Please copy every record below exactly, but leave the pictures out.

Stored data:

· · ·

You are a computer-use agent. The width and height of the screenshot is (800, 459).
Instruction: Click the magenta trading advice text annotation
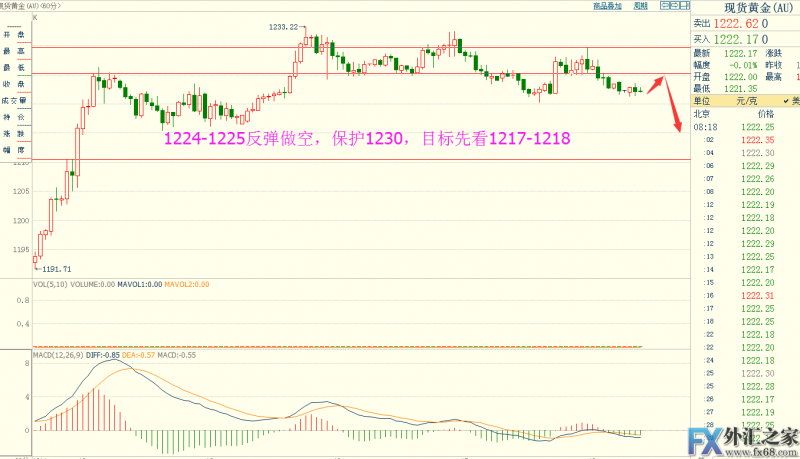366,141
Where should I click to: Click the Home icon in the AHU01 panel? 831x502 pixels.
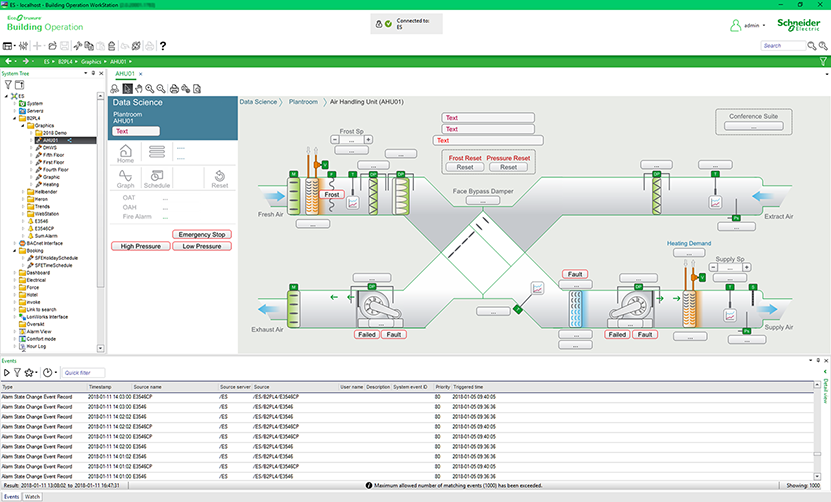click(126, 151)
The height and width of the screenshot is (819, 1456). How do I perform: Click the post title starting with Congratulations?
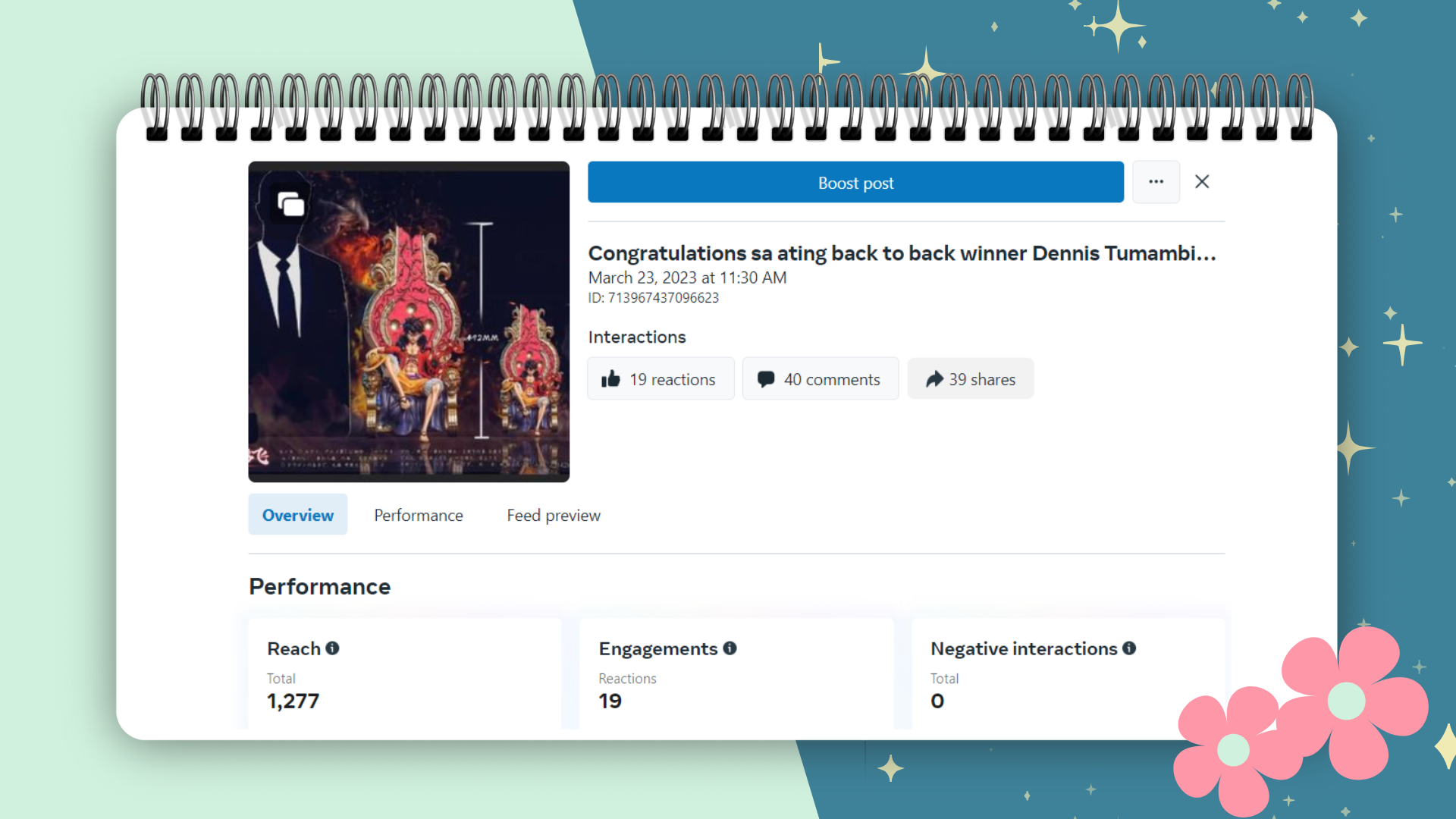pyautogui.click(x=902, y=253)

· · ·

> **TASK ANSWER**
You are a computer-use agent. The width and height of the screenshot is (800, 459).
Instruction: Click the magenta trading advice text annotation
366,141
Where should I click to: Click the Home icon in the AHU01 panel? 831x502 pixels.
click(126, 151)
The height and width of the screenshot is (819, 1456). How do I perform: Click the post title starting with Congratulations?
pyautogui.click(x=902, y=253)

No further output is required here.